Попутных подвод до села не нашлось, но пешие попутчики на Раменскую сторону оказались.
– Давай погодим немного, – сказала Ольга, придержав Лиду за локоть. – Пускай все вперёд уйдут. Мы вдвоём. Потихоньку.
Ольга до сих пор совестилась чужих глаз и среди раменских сельчан чувствовала себя зыбко, неся какое-то клеймо беспутницы. В одиночку или в обществе с Лидой ей ступалось твёрже. Она по-прежнему сторонилась Елизаветы Андреевны, дом Завьяловых обходила по другому порядку, даже появление Таньки давило на неё укором о причастности к Фёдорову сроку. Он в тюрьме, и ей повсеместно укорот…
Они стояли на берегу, глядели на излучину реки, где сталистая вода упиралась в зелёную оторочку берега.
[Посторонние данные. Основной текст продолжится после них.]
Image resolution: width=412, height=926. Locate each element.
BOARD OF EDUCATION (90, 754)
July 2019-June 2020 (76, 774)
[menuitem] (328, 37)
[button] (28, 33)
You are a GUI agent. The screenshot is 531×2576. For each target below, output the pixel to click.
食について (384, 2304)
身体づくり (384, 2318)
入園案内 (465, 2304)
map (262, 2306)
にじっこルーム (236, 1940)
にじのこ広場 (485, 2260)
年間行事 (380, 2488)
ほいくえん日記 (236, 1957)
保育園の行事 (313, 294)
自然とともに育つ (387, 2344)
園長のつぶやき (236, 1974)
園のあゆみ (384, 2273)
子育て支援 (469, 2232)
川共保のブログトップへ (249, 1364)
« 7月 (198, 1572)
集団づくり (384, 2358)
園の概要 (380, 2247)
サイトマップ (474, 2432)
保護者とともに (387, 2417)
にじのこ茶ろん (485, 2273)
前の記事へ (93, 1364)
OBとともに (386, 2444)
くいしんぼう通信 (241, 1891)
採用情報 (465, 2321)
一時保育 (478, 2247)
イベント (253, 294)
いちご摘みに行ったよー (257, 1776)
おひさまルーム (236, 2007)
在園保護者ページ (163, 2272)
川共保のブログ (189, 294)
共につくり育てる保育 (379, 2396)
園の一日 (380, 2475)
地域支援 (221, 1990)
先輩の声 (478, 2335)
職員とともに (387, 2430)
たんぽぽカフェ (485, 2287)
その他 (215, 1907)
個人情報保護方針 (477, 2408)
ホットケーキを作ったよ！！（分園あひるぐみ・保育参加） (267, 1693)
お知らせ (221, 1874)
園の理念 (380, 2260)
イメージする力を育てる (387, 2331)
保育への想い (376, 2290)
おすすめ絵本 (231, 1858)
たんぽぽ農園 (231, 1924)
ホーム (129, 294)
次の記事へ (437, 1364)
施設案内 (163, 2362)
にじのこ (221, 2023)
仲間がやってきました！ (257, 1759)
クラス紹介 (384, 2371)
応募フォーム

Казалось, на этом русло будто бы заканчивалось, исчезая неведомо куда. Лодка вдали плыла по самой серёдке реки – видать, по течению – легко, часто и высоко взмахивая вёслами, точно хотела взлететь, да никак не могла оторваться.
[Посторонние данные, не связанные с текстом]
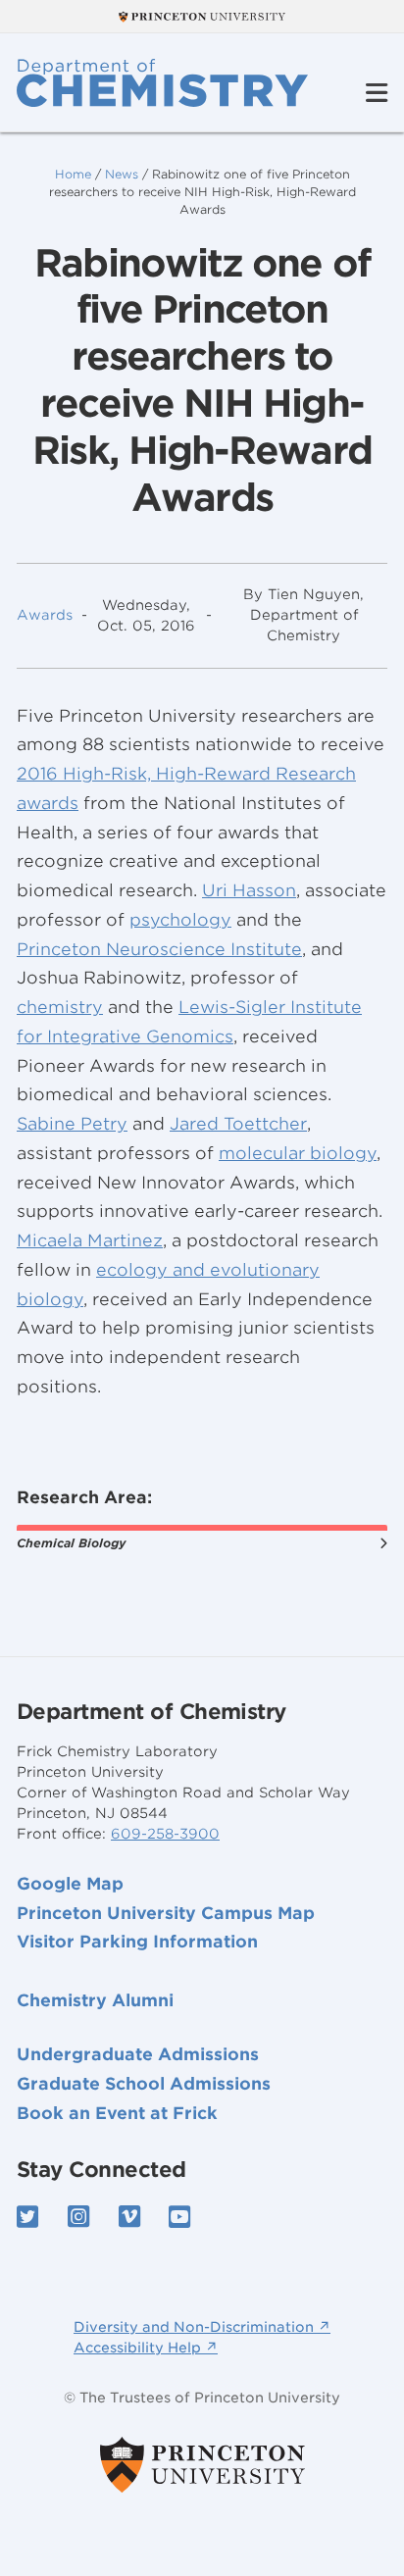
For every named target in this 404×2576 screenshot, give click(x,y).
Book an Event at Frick (117, 2113)
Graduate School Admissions (144, 2084)
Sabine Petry (72, 1124)
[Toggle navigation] (376, 93)
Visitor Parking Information (137, 1941)
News (121, 174)
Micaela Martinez (90, 1240)
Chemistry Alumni (95, 2000)
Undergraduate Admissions (138, 2054)
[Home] (162, 83)
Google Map (70, 1884)
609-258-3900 (165, 1834)
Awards (45, 615)
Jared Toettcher (238, 1124)
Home (73, 174)
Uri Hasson (249, 890)
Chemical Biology (71, 1543)
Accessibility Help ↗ (146, 2347)
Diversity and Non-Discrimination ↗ (202, 2327)
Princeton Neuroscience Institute (159, 949)
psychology (180, 920)
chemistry (60, 1007)
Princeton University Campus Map (166, 1913)
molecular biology (298, 1153)
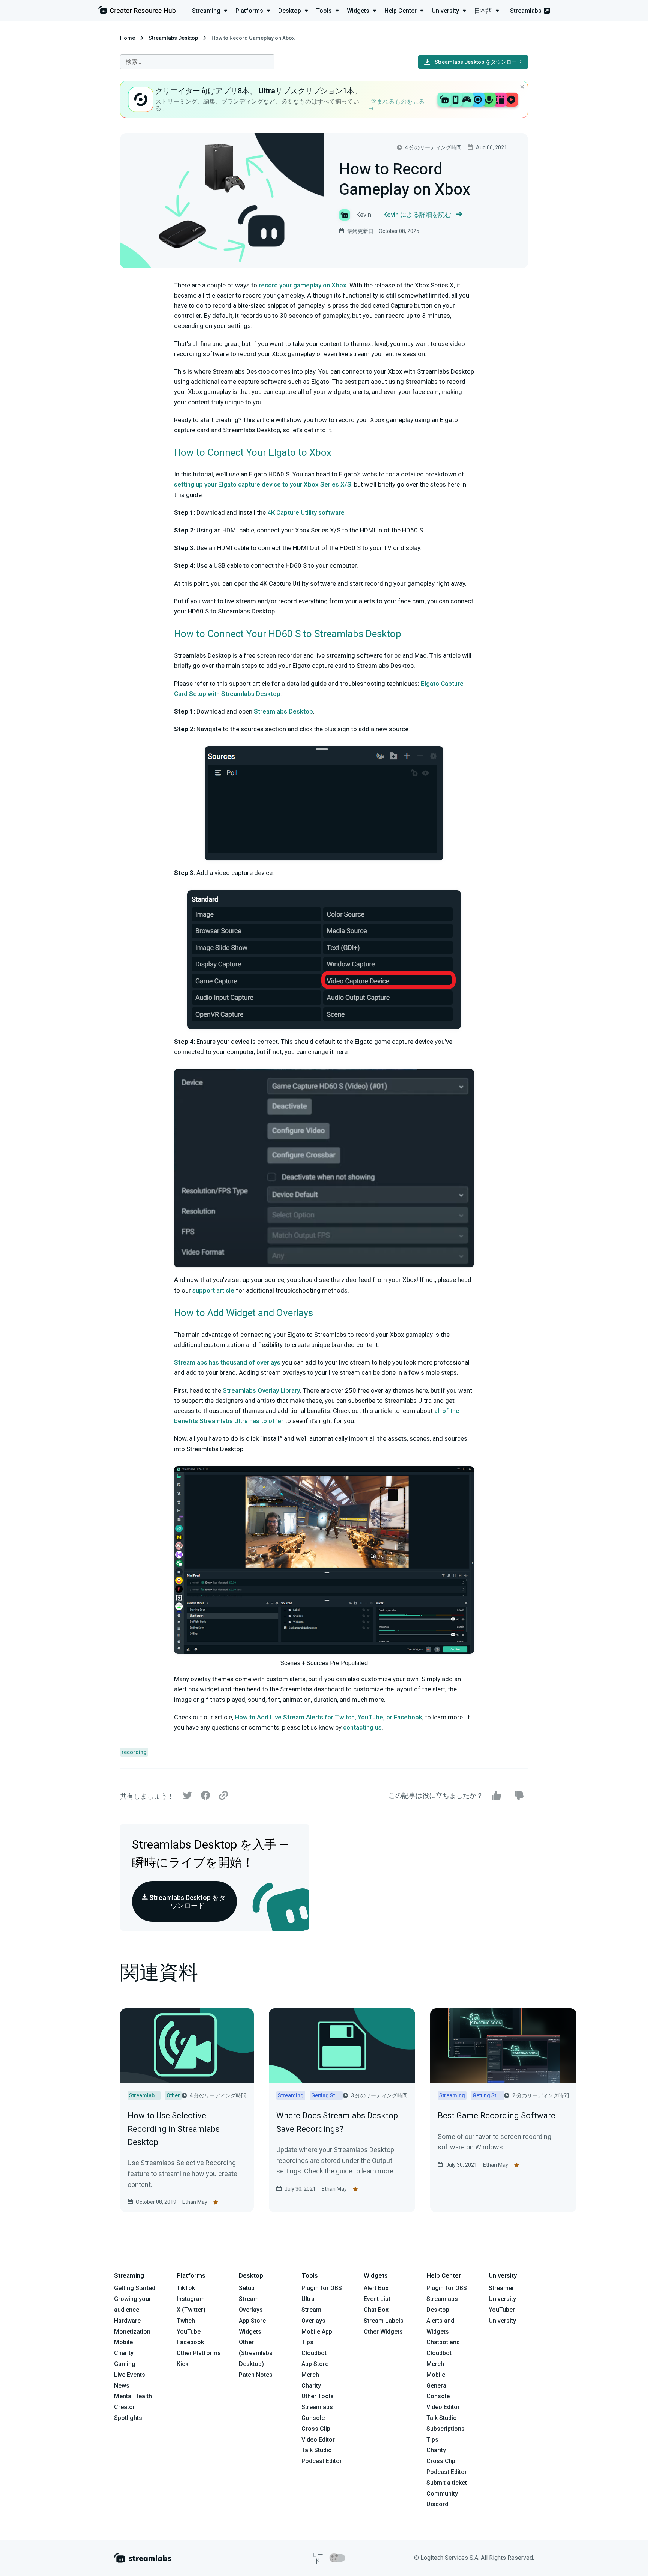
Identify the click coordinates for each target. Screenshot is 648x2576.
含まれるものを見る (397, 101)
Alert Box (376, 2288)
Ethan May (194, 2202)
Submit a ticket (446, 2482)
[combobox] (197, 61)
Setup (247, 2288)
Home (127, 38)
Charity (124, 2353)
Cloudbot (314, 2353)
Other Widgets (383, 2331)
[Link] (223, 1796)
– Хватит тебе себя-то казнить, – говорила Лида. – Верно наши бабы-то рассуждают. Фёдора в тюрьму забрали – не на фронт. Поди, к лучшему. В том спасенье его… Жизнь-то теперь переворотилась. Всех под ружье. Паню моего увезли. Максима забрили. Ты брата сегодня отправила. Не на вечёрку поехали. И Викентий ещё неизвестно, вернется ли? Ты, глядишь, Фёдору-то жизнь нечаянно сберегла. У любого зла, говорят, добрый оборот есть.
– Ах, Лида! О чем ты? – вздохнула Ольга. – Разве я за войну ответчица? Она на всех легла. А тюрьма Фёдору – от меня зависит… Пойдем. Пора уж.
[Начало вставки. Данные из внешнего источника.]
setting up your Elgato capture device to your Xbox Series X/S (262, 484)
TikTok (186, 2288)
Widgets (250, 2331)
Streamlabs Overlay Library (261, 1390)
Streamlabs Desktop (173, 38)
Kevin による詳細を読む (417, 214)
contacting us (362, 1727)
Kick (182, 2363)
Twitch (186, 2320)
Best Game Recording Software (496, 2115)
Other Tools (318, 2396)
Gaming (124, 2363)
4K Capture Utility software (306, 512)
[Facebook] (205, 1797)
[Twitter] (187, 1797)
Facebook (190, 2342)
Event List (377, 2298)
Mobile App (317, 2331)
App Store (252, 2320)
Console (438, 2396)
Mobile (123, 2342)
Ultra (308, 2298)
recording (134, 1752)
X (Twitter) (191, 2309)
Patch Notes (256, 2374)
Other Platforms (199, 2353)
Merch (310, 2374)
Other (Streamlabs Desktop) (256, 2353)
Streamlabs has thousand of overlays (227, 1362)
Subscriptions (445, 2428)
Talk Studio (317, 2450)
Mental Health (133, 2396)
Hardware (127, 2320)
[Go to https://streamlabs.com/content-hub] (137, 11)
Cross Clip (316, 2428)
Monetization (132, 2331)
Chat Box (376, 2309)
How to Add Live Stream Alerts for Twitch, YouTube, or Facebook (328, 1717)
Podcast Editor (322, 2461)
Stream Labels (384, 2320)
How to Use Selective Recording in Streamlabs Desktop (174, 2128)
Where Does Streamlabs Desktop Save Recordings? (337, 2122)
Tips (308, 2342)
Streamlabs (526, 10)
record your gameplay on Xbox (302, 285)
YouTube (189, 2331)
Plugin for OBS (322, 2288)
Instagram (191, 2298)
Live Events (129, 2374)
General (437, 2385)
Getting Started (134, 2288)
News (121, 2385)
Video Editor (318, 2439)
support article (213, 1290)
По берегу, мимо ивовых зарослей с посерелой, сниклой листвой, возле которой виляли с прозрачными двойными крыльями большие стрекозы; мимо белоствольного караула из высоких ровных берёз в первых жёлтых подпалинах дорога вывела на открытое место. Среди щетины стерни, где надрывались сверчки, среди выкосов с уложенным в шатры сеном, дорога вытянулась светлой тесьмой вперёд, коромыслом изогнувшись на дальнем холме.
Ольга покусывала сорванную былинку. Лида поглядывала на подругу и пасла на устах значительный вопрос.
– Ты чего ж, выходит, ждать его намерилась? Целых четыре года? – решилась наконец Лида.
Ольга не очернила, не обелила. Но и неответность говорила сама за себя. Пробуя заглянуть на будущее, Лиде делалось как-то смятенно, словно подруга за четыре года утратит ходовой невестинский возраст, отцветёт и состарится. Да и знать бы Ольге, кого ждать? Каким-то Фёдор из тюрьмы вернётся? Правда, и сама Лида побаивалась «состариться», проводив на фронт наречённого жениха Паню. Сколько войне-то длиться? Год? Два? Ну уж не четыре же!
Ольга заговорила:
– Если к Викентию не прибилась – умом-то разве полюбишь? – то Фёдора дождусь. Пока он там, буду дни считать. Его людской суд судил, а меня пускай сам Фёдор рассудит. – Она поправила шпильками растрепавшийся клубок уложенной на затылке косы; щурясь на солнце, усмехнулась горькой усмешкою. – Как-то раз этой же дорогой с Фёдором шли. Солнце пекло, пить хотелось – спасу нету. Он всё шёл да меня уговаривал: «Потерпи, Оленька, вон за тем угором в лесочке ключ есть – там и напьемся». Мне от солнца в голову ударило, в горле, как в жаровне, всё пересохло. А он меня всё уговаривает. Столько ласковых слов наговорил! Терпеть упрашивал… Может, не пересох ещё ключ-то. И ещё раз из него напьёмся.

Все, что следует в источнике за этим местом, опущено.